For further options see the documentation at http://djangoproject.com. Please note that whenever the command ./manage.py is mentioned in the django documention, you should use ./manage-test.py instead.

Operation

If the DJANGO_SETTINGS_MODULE environment variable is left undefined, the environment will default to imam.preset.url_settings which has a complex method of defining the database.

  1. If no environment variables are defined, it will use the database hard-coded in preset/staging.py, with staging settings (DEBUG=True etc.)

  2. If environment variable DATABASE_URL is defined, it is used to define the database connection.

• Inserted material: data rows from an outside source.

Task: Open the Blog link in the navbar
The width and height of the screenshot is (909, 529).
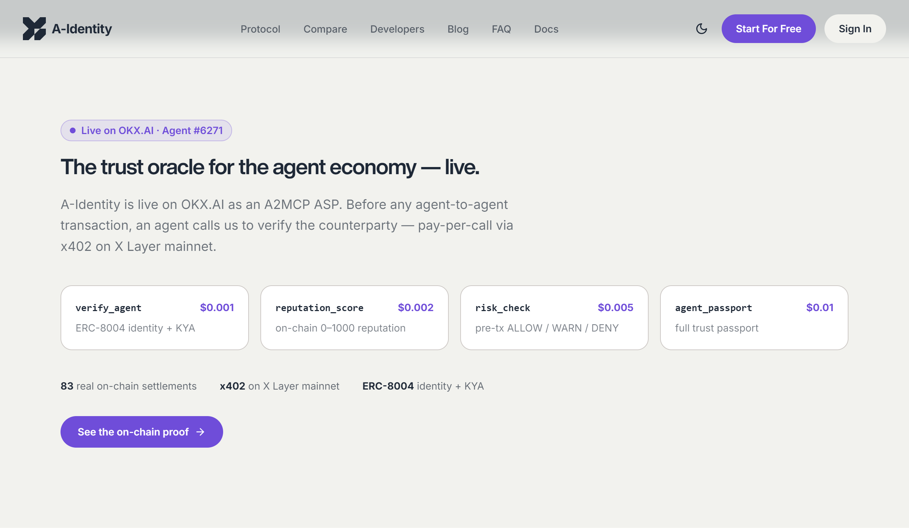Action: [458, 29]
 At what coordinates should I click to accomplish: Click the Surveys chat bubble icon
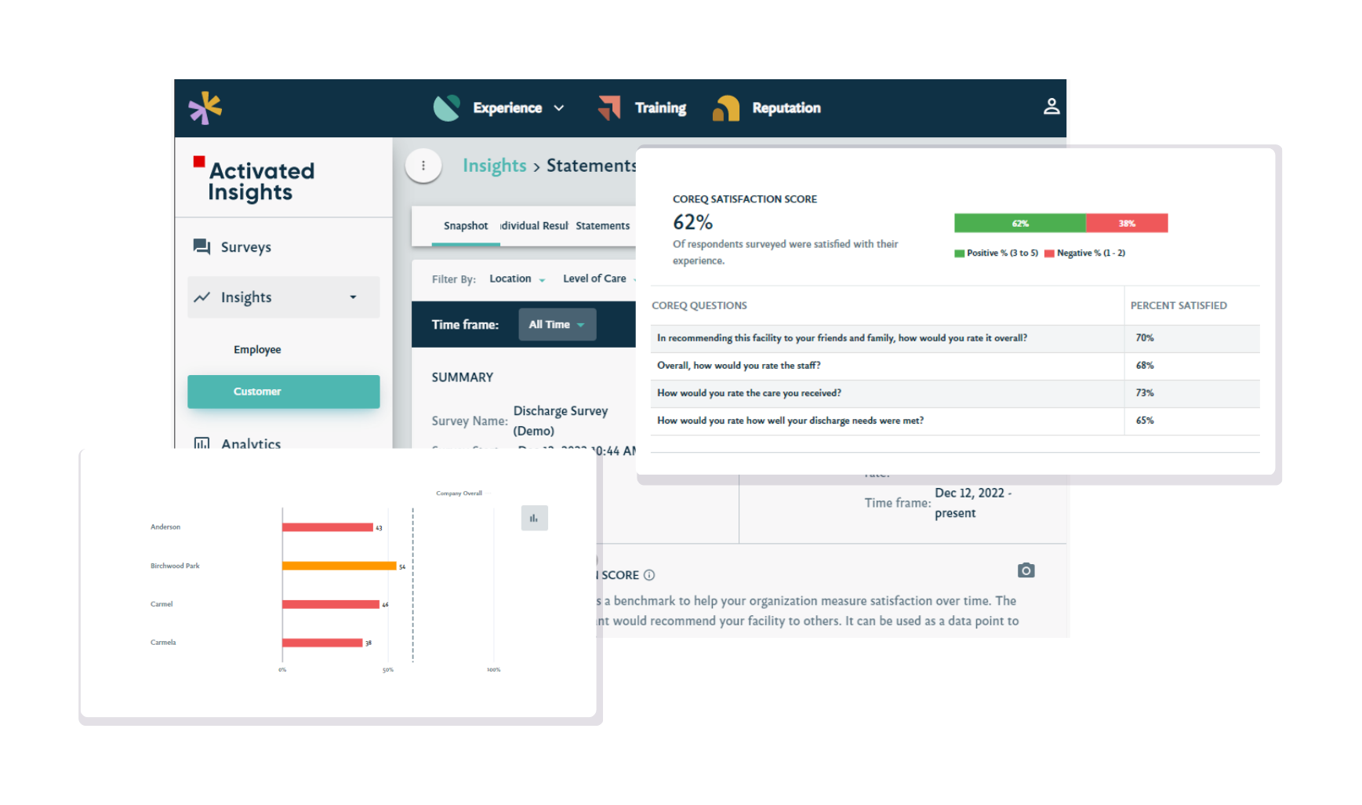pos(202,247)
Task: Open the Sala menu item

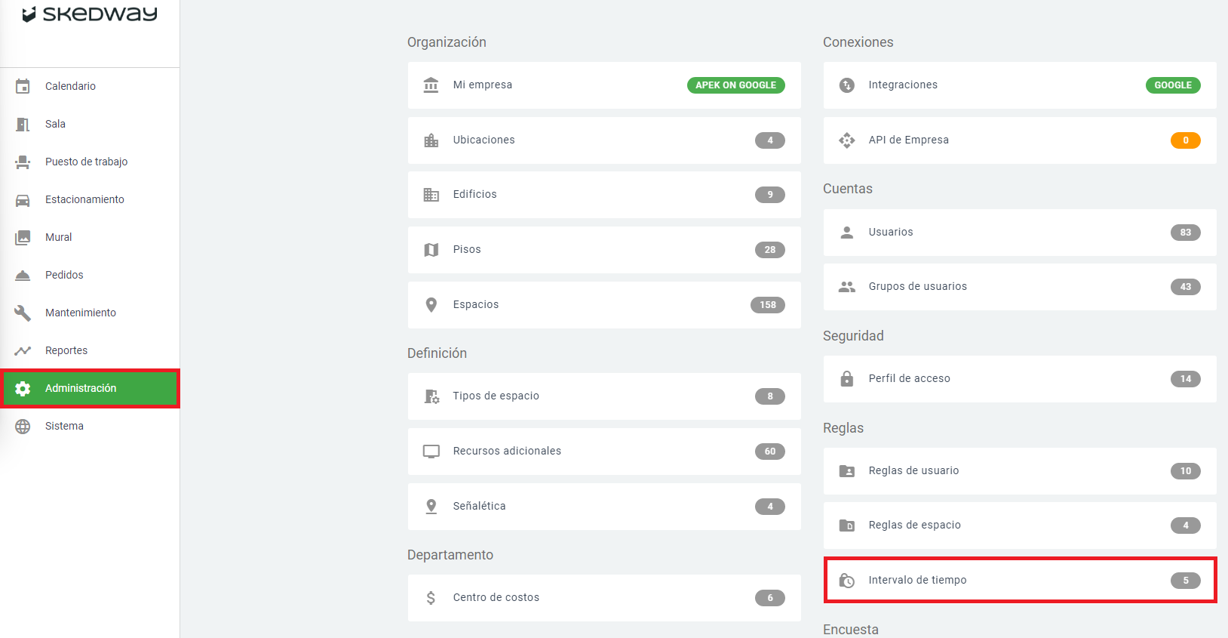Action: (x=55, y=124)
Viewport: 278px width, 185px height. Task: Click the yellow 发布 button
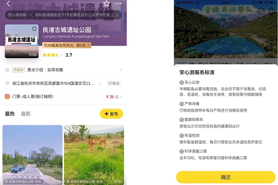click(x=111, y=114)
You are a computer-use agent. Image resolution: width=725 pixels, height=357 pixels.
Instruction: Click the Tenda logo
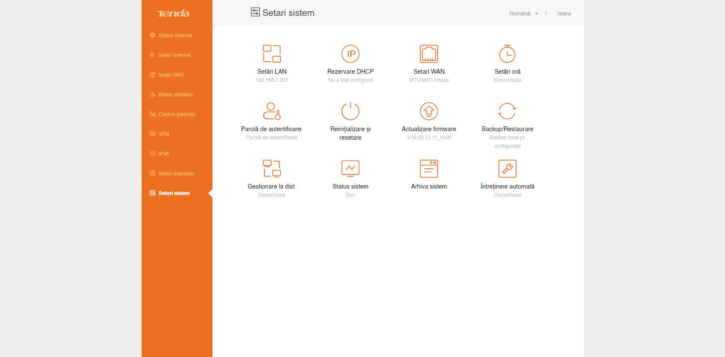[x=173, y=14]
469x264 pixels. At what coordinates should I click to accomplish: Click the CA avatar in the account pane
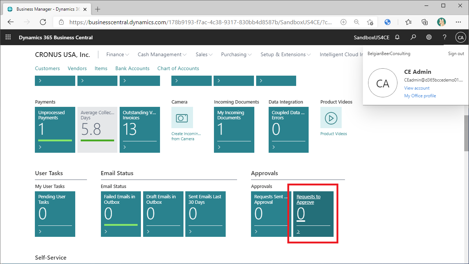tap(383, 83)
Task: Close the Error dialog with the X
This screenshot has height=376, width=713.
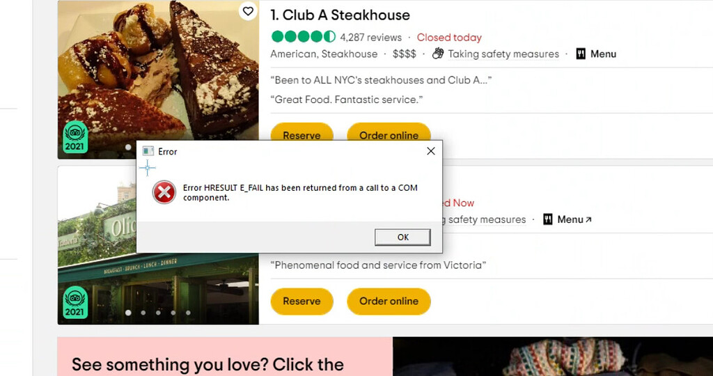Action: (430, 151)
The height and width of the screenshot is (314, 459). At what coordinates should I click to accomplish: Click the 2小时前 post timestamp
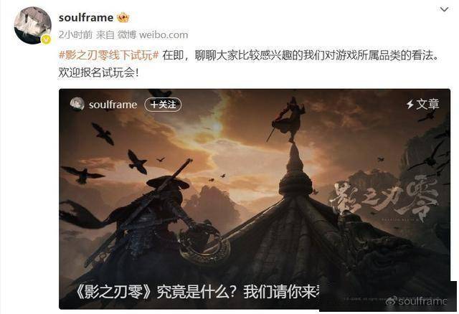click(x=75, y=35)
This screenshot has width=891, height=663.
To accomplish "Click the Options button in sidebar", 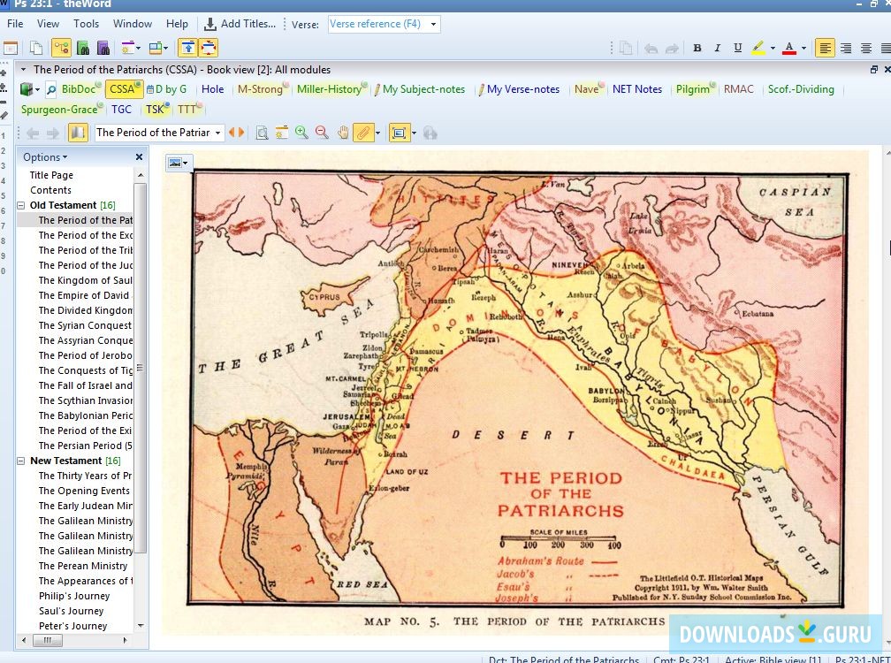I will click(x=44, y=157).
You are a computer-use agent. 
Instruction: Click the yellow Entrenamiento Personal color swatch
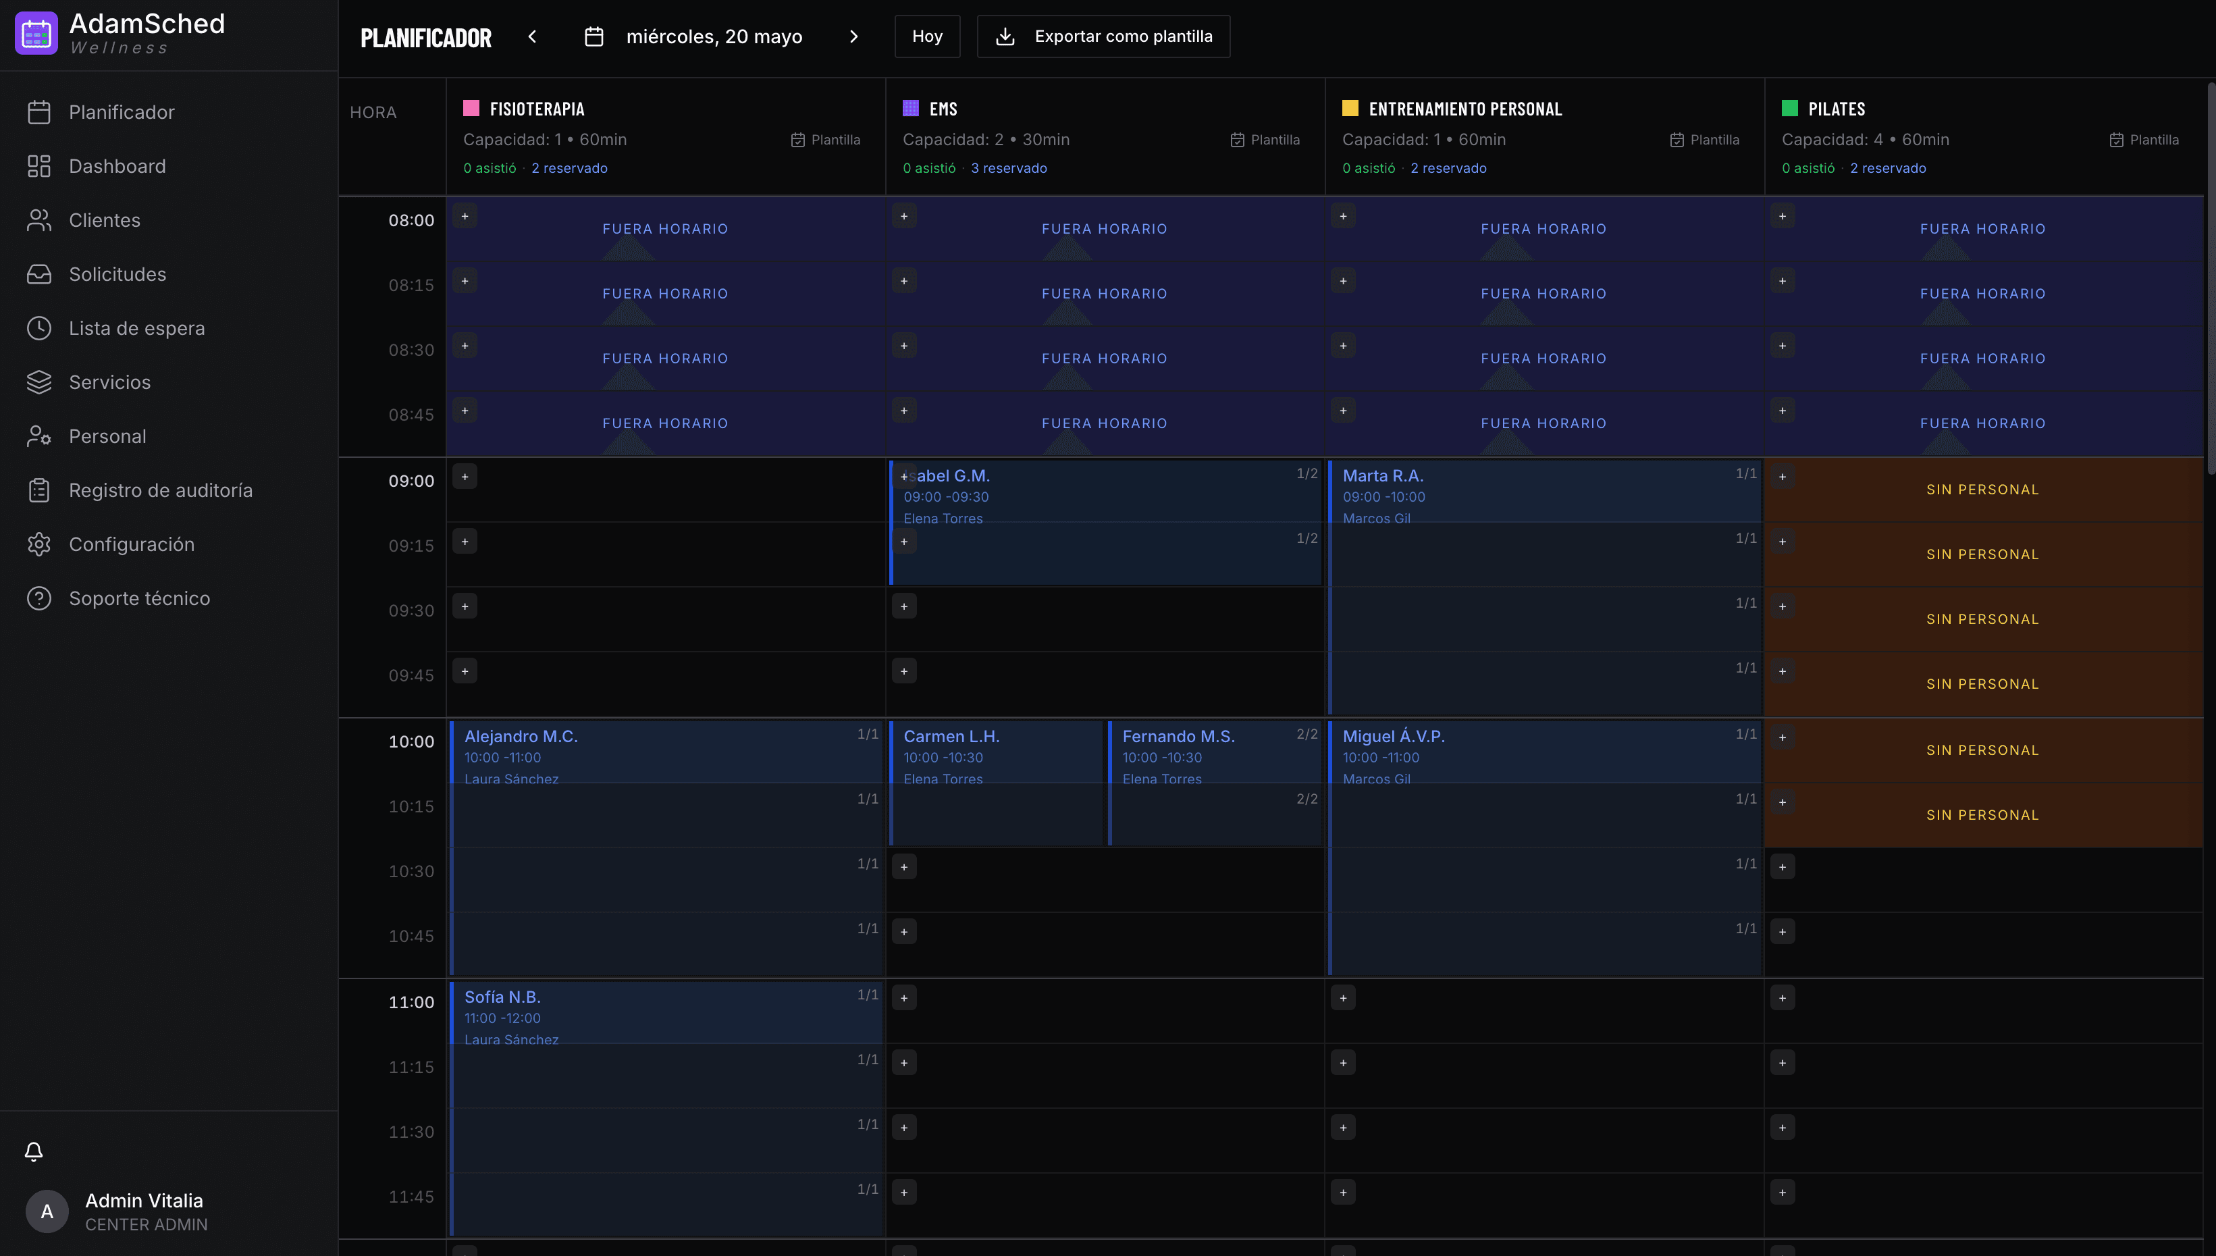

For example:

    postgis://imamd_db_user:12345678@localhost/imam_test?staging=true
    

    is the same as:

    DATABASES = {
    'default': {
        'ENGINE': 'django.contrib.gis.db.backends.postgis',
        'NAME': 'imam_dev',
        'USER': 'imamd_db_user',
        'PASSWORD': '12345678',
        'HOST': 'localhost',
        'OPTIONS': { } },}
    DATABASE_URL_QUERIES['staging'] = 'true'
    
  3. If DATABASE_URL_QUERIES['staging'] == 'true', then 'preset/staging.py' will be imported, otherwise 'preset/production.py' will be imported.

Rebuilding Locations Data

The "Locations" data table is a complex MPTT tree structure, in which the internal indexes can become corrupted.

To refresh the indexing data in those tables, execute the following command:

./manage-test.py rebuild_locations_tree

Outgoing E-mail Configuration

This project sends e-mail using the django-mail-queue application.

see http://django-mail-queue.readthedocs.org/en/latest/usage.html or the sample in imam/core/tests/test_the_utils.py.

Select your SMTP mail transfer agent using the usual Django settings variables (see https://docs.djangoproject.com/en/dev/ref/settings/).

In a simple deployment, this may be best done in a preset, such as:

# this sample sends e-mail using a Google account

EMAIL_HOST = 'smtp.gmail.com'  #The host to use for sending email.

# Password to use for the SMTP server defined in EMAIL_HOST.
EMAIL_HOST_PASSWORD = os.environ.get("EMAIL_HOST_PASSWORD", "12345678")

EMAIL_HOST_USER = 'do.not.reply@yourdomain.org'

EMAIL_PORT = 587
EMAIL_USE_TLS = True
DEFAULT_FROM_EMAIL = "do.not.reply@yourdomain.org"

E-mail tests are sent to the address defined in environment variable EMAIL_TEST_RECIPIENT.